→ **CONSIGNE**: Dans l'extrait sur les marais de Butamwa, reformulez sous forme de liste le paragraphe qui commence par « Il faut tenir compte de l’ensemble du paysage », en conservant ses faits principaux.

→ **EXTRAIT DU TEXTE**:
◆ ◆ ◆ ◆ ◆ ◆ ◆

Il faut tenir compte de l’ensemble du paysage, dans la géographie du génocide, espace domestique, champs, rizière, marais, rivière, Quand on vient de l’extérieur, pour comprendre il faut entrer dans cette géographie. Témoignage sur la traversée de ces marais (Marais de Butamwa.: réfugiés dans les lieux saints, des tutsis accusent un des tueurs, et sont contraints de fuir dans les marais : «On a été attaqué chez les Frères par des Interahamwe dirigés par Muhizina (l’assistant bourgmestre de l’ancienne commune de Butamwa, accus). Nous étions découragés et nous sommes sortis. Mais, là, dehors, les Interahamwe tuaient les gens avec des armes locales. Les gens qui n’ont pas été tués ce jour-là se sont enfuis dans les marais. Muhizina était avec ses Interahamwe qui manifestaient leur joie.Nous sommes allés dans les marais. Nous sommes partis à 300 pour les marais, nous y sommes arrivés à 100 et nous étions 20 après la traversée. Dans notre groupe, nous sommes restés à 3. Nous avons traversé la rivière. Les familles qui étaient restées ici sont toutes mortes».

◆ ◆ ◆ ◆ ◆ ◆ ◆

→ **DONNÉES FOURNIES**:
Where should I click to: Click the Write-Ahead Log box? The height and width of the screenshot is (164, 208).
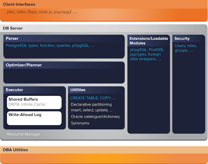34,118
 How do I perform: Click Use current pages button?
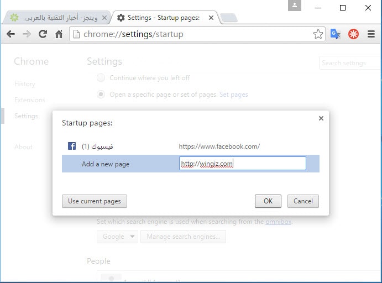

◆ ◆ ◆ ◆ ◆ ◆ ◆

→ **RÉPONSE**:
- La géographie du génocide englobe tout le paysage : espace domestique, champs, rizière, marais, rivière.
- Quand on vient de l'extérieur, il faut entrer dans cette géographie pour comprendre.
- Un témoignage porte sur la traversée des marais de Butamwa. Des Tutsis réfugiés dans les lieux saints accusent un des tueurs et ont dû fuir dans les marais.
- Chez les Frères, ils ont été attaqués par des Interahamwe dirigés par Muhizina, assistant bourgmestre de l'ancienne commune de Butamwa.
- Dehors, les Interahamwe tuaient avec des armes locales. Les survivants de ce jour-là se sont enfuis dans les marais, tandis que Muhizina et ses Interahamwe manifestaient leur joie.
- Ils sont partis à 300 vers les marais, sont arrivés à 100 et n'étaient plus que 20 après la traversée. Dans le groupe du témoin, il en restait 3.
- Ils ont traversé la rivière. Les familles restées sur place sont toutes mortes.